Hm. Okay, that seems extremely helpful, thanks!
With that in mind, I get reasonably accurate results without having to resort to anything particularly complicated. My findings:
(Hopefully helpful to someone; I can't find this information elsewhere so thought I'd post it. I'm just going to include everything I, as a relative newbie, found interesting in this exercise.) If anyone has any comments or suggestions, I'd much appreciate it.
flops.c
Code:
#include <stdio.h>
#include <stdlib.h>
int main(int argc, char *argv[]) {
double float_increment = 0.0000000000019346;
double start = 57.240000;
double floating_point = start;
long long i;
long long operations = 1000000000;
for (i = 0; i < operations; ++i) {
floating_point += float_increment;
}
printf("%lf\n", floating_point);
return EXIT_SUCCESS;
}
Outputs 57.241935, so no large numbers. I note that I'm measuring double precision FLOPS.
Notes on compilation flags:
Code:
* --unroll-loops flag does nothing iff -O[2|3] set
* -O2/O3 etc, if float_increment very small (ie < 10^-13ish) the
program executes in 0.001s regardless of the value of
"operations" (be it 10^6 or 10^18). i assume the compiler
correctly decides that adding a lot of zeroes (to "double"
accuracy) to a number will not change the number.
* -O increases speed similarly to -O2 or -O3 for float_increment >
10^-13ish, but for lesser values:
operations == 10^9 --> time = 0.2s
operations == 10^8 --> time = 0.02s
operations == 10^10 -> time = 20s, a phenomenon which I can't explain
so i stuck with -O3, where no such anomaly occurs.

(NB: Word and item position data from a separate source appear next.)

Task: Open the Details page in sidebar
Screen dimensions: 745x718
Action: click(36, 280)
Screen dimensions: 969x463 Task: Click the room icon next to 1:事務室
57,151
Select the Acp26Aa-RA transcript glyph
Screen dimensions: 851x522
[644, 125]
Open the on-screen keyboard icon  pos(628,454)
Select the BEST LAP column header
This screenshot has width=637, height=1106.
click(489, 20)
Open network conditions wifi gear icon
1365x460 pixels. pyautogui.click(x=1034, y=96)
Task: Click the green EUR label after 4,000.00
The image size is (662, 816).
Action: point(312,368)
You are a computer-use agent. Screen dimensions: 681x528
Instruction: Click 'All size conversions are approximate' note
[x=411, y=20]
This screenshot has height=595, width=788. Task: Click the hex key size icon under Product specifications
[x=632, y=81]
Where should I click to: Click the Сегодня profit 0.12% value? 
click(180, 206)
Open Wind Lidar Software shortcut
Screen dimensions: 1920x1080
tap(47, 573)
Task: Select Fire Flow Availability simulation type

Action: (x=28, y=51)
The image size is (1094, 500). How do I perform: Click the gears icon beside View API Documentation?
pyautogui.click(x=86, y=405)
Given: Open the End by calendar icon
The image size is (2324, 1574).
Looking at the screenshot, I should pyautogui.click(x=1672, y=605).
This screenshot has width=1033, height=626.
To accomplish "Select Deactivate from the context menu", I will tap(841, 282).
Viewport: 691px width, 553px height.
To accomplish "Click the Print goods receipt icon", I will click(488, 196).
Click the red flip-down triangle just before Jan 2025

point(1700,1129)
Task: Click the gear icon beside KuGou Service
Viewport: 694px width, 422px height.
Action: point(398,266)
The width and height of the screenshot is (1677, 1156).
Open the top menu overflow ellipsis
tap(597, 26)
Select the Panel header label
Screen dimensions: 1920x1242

Reading the assembly was the most valuable part. (By the way, I'm quite amazed at how human-readable Intel assembly is. It sort of makes sense and I started learning it five minutes ago.)
flops.s
Code:
.file "flops.c"
.section .rodata
.LC2:
.string "%lf\n"
.text
.globl main
.type main, @function
main:
pushl %ebp
movl %esp, %ebp
andl $-16, %esp
subl $64, %esp
fldl .LC0
fstpl 40(%esp)
fldl .LC1
fstpl 32(%esp)
fldl 32(%esp)
fstpl 56(%esp)
movl $1000000000, 24(%esp)
movl $0, 28(%esp)
movl $0, 48(%esp)
movl $0, 52(%esp)
jmp .L2
.L3:
fldl 56(%esp)
faddl 40(%esp)
fstpl 56(%esp)
addl $1, 48(%esp)
adcl $0, 52(%esp)
.L2:
movl 48(%esp), %eax
movl 52(%esp), %edx
cmpl 28(%esp), %edx
jl .L3
cmpl 28(%esp), %edx
jg .L5
cmpl 24(%esp), %eax
jb .L3
.L5:
movl $.LC2, %eax
fldl 56(%esp)
fstpl 4(%esp)
movl %eax, (%esp)
call printf
movl $0, %eax
leave
ret
.size main, .-main
.section .rodata
.align 8
.LC0:
.long -672592136
.long 1024837658
.align 8
.LC1:
.long 1374389535
.long 1078763192
.ident "GCC: (GNU) 4.5.1"
.section .note.GNU-stack,"",@progbits
As I understand this, the program __basically__ runs as follows:
* run main(19 instructions). we are now at L2
* L2 executes 3 instructions, and jumps to L3 if i < 1000000000 (see constant earlier in the code). we are now at L3
* L3 executes 5 instructions, somewhere in here i gets incremented, and we go back to L2.
* Eventually "jl L3" will be false, so we get to "jg L5", which executes 8-odd instructions and exits.
So, we more or less execute [length(L3 + {pre-jump L2}) == 9] * [big constant == 100000000] == 9000000000 instructions, most of which are on double-precision floating point values so just say all of them are FLOPs.
Code:
$ gcc -O3 -o flops flops.c
$ time ./flops
57.241935
real 0m3.026s
user 0m3.023s
sys 0m0.000s
Hence FLOPS = 9000000000 / 3.026 == 3 GDFLOPS == 6 GFLOPS. Just as required, more or less.
. A bit big. The CPU was 2x Intel Atom N280 at 1.66GHz.
If I'm correct that:
* movl is a stack (ie, non-float) operation
* cmpl, addl, adcl, j[l|g] are integer operations
* fldl, faddl, fstpl are our float operations,
then we have only 3000000000 double-float operations --> 2 GFLOPS. Makes little difference, but can anyone confirm/correct my assembly?